Directions for this task —
Copy out every line of the data where the word "Given" is found.

(Dataset excerpts)
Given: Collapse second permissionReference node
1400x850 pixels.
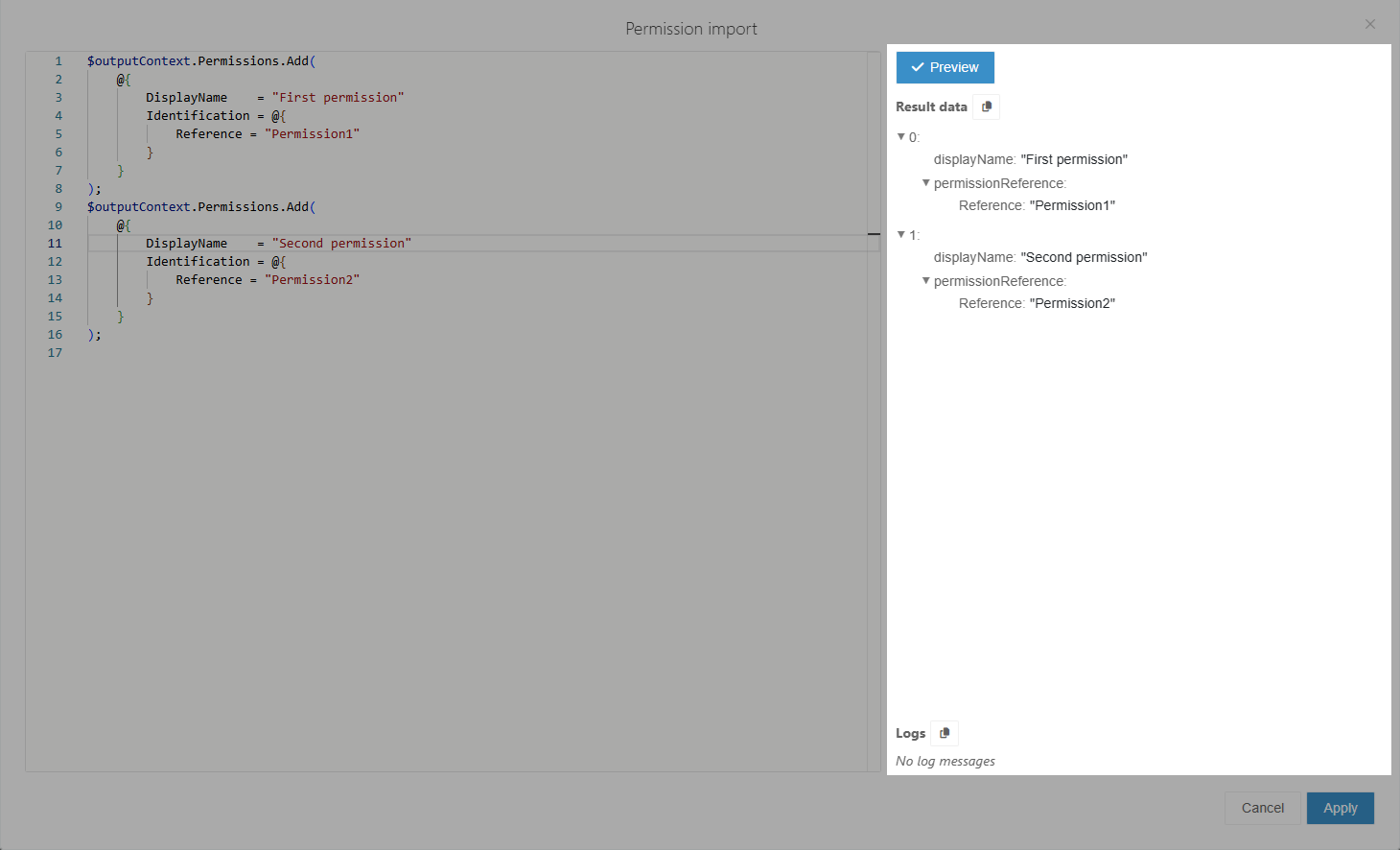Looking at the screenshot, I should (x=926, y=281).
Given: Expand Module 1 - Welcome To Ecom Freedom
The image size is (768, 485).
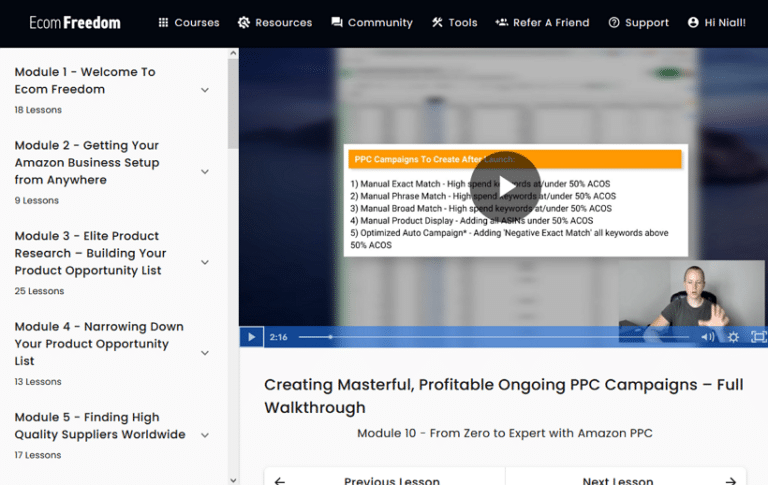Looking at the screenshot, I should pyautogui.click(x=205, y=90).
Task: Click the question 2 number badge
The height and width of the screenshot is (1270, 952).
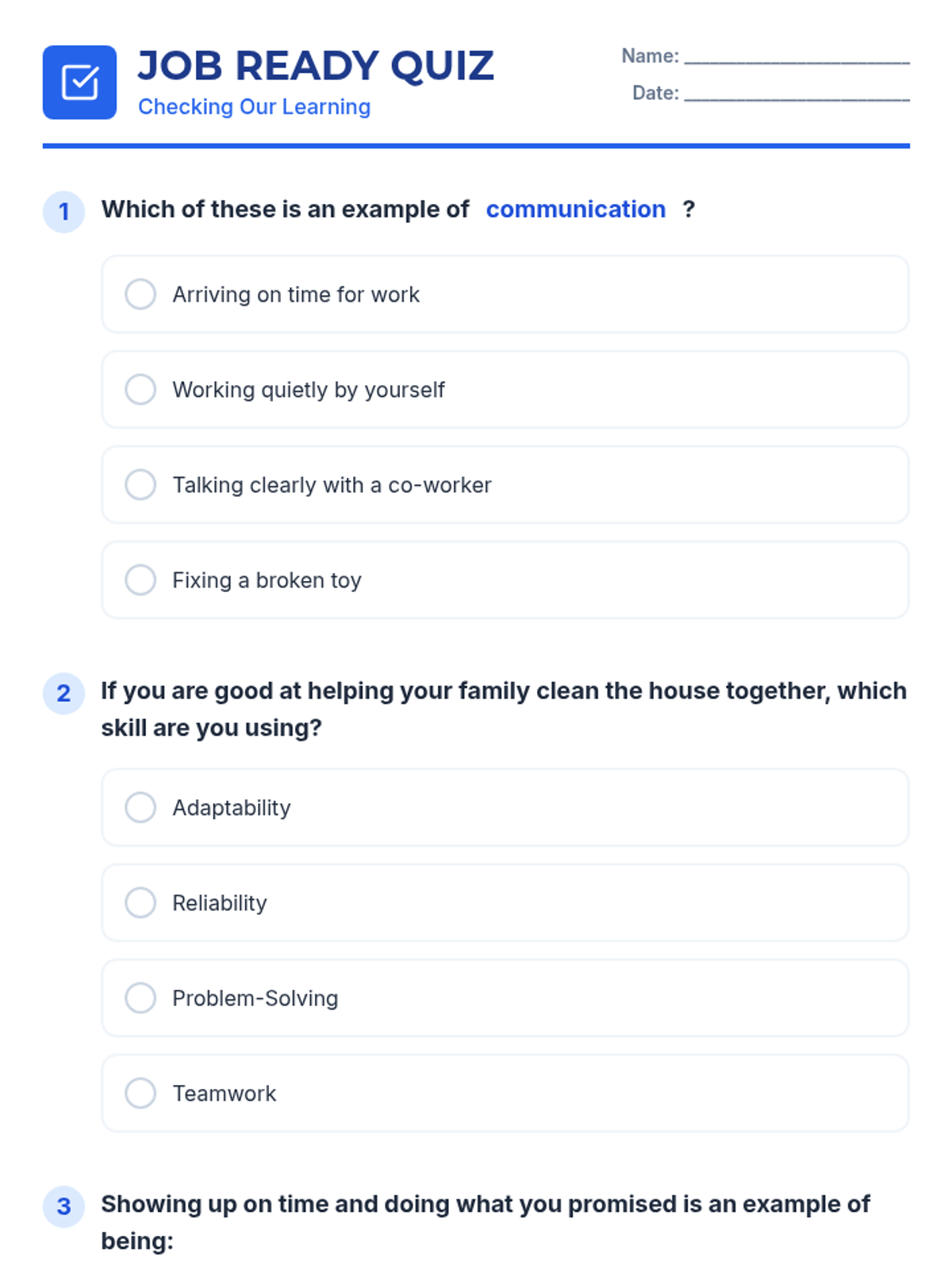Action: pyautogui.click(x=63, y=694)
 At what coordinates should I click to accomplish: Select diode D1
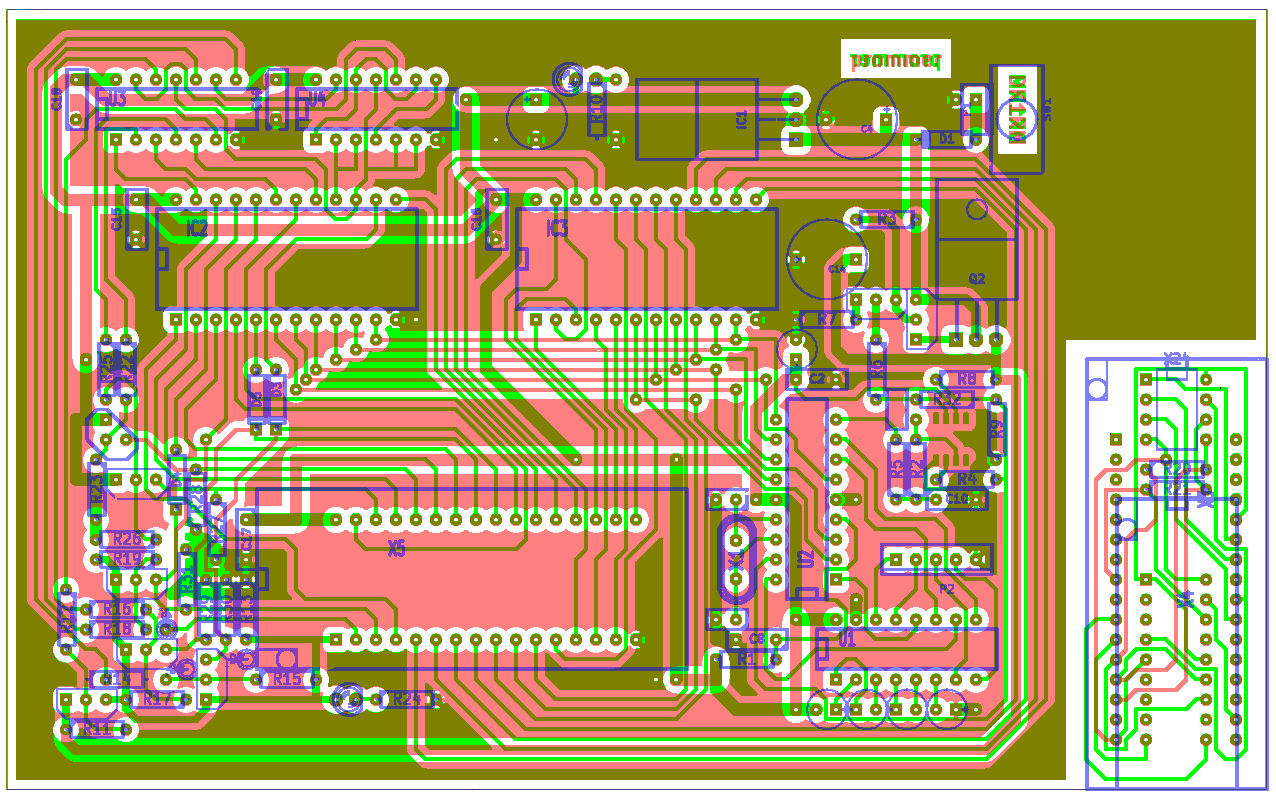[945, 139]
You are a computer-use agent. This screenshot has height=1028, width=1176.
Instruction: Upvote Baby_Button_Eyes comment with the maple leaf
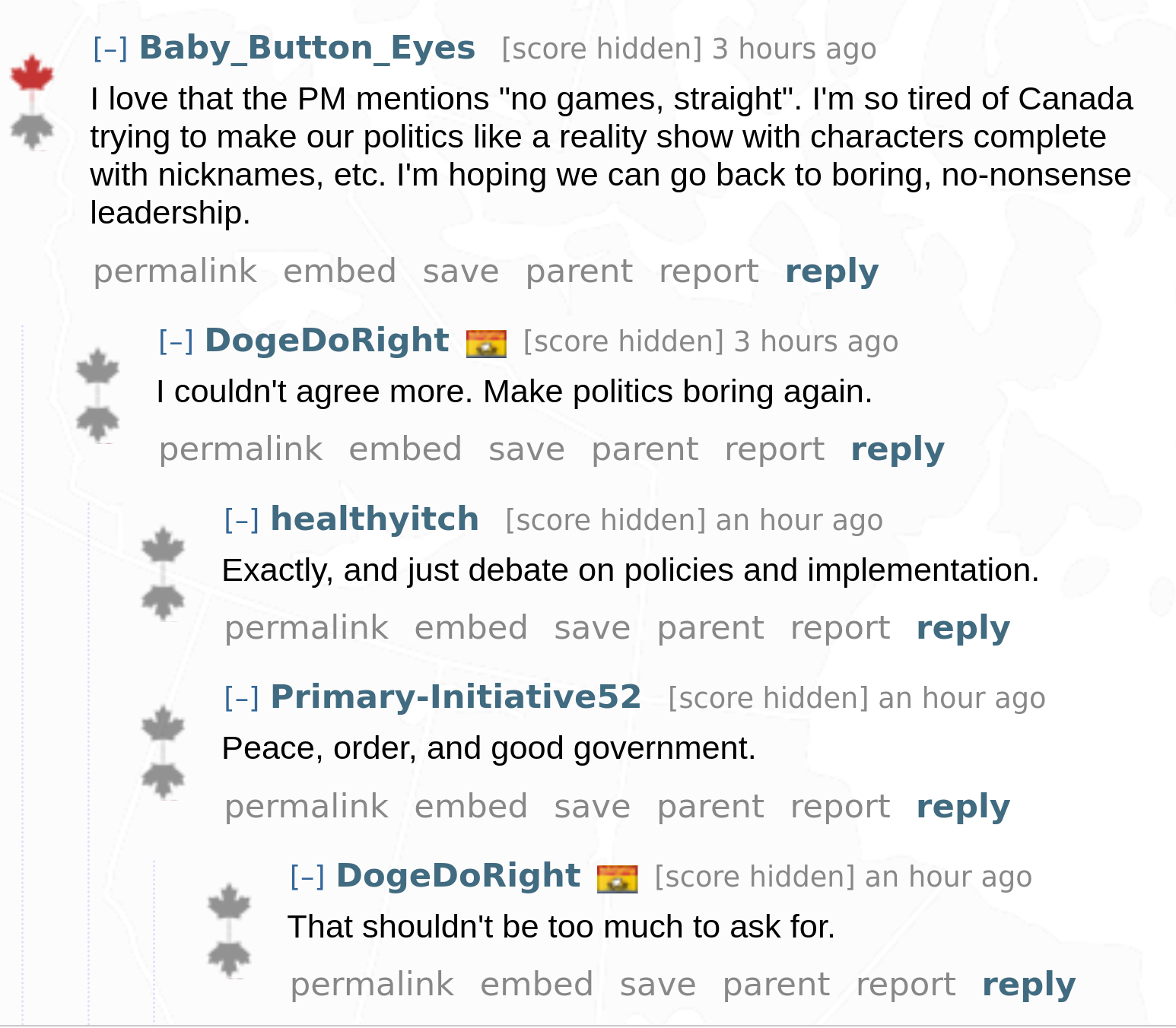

Your solution —
Given: Collapse second permissionReference node
Given: Expand Module 1 - Welcome To Ecom Freedom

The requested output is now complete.